Commercial landlords struggled to collect rent owed by retail and hospitality tenants in December, as the sectors continued to be hit by the impact of lockdown restrictions on trading.
Landsec – the UK’s largest commercial property development and investment firm – collected just 65 per cent of the £112m due in December, compared to a rate of 94 per cent in 2019.
Meanwhile, Derwent London said this morning that it collected only 26 per cent of the rent it is owed last month by its retail and hospitality occupants amid a backlog of payments.
In total, the group managed to collect 83 per cent of its total December Quarter Day rent and 87 per cent of its office lease, which represents 91 per cent of the group’s total rental income.
These rates are higher than the June and September 2020 quarters at an equivalent time, signalling an overall improvement in Derwent London’s collection.
Derwent London is the largest London-focused real estate investment trust, owning 83 buildings in a commercial portfolio valued at £5.4 billion, including 80 Charlotte Street W1, Brunel Building W2 and Angel Building EC1.
To date, Derwent London has received 87 per cent of office rates, with a further 3 per cent now expected later in the first quarter and another 5 per cent later in 2021.
Derwent London typically acquire central London properties off-market with low capital values and modest rents in improving locations, capitalising on each property’s unique qualities.
The company has continued to receive rent in relation to earlier quarters, with September instalments now 92 per cent compared with the original figure of 80 per cent when first announced in October 2020.
An additional 5 per cent is still to be received from agreed payment plans, with rent-free periods being granted on 1 per cent of total fees in the retail and hospitality sectors.

Provided material:
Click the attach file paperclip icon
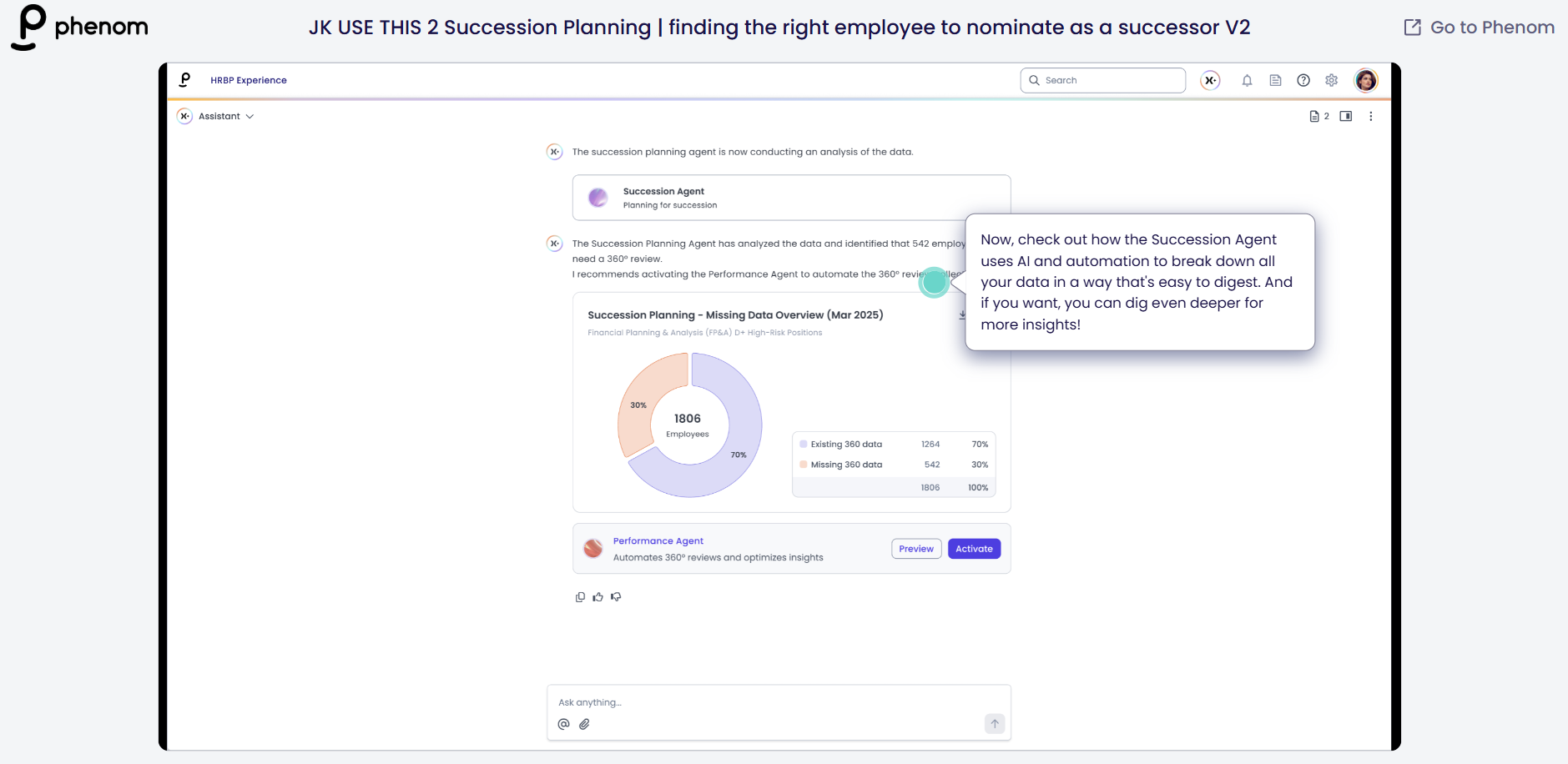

Problem statement: List every building that the passage on commercial rent collection names as part of Derwent London's portfolio.

Result: 80 Charlotte Street W1, Brunel Building W2, Angel Building EC1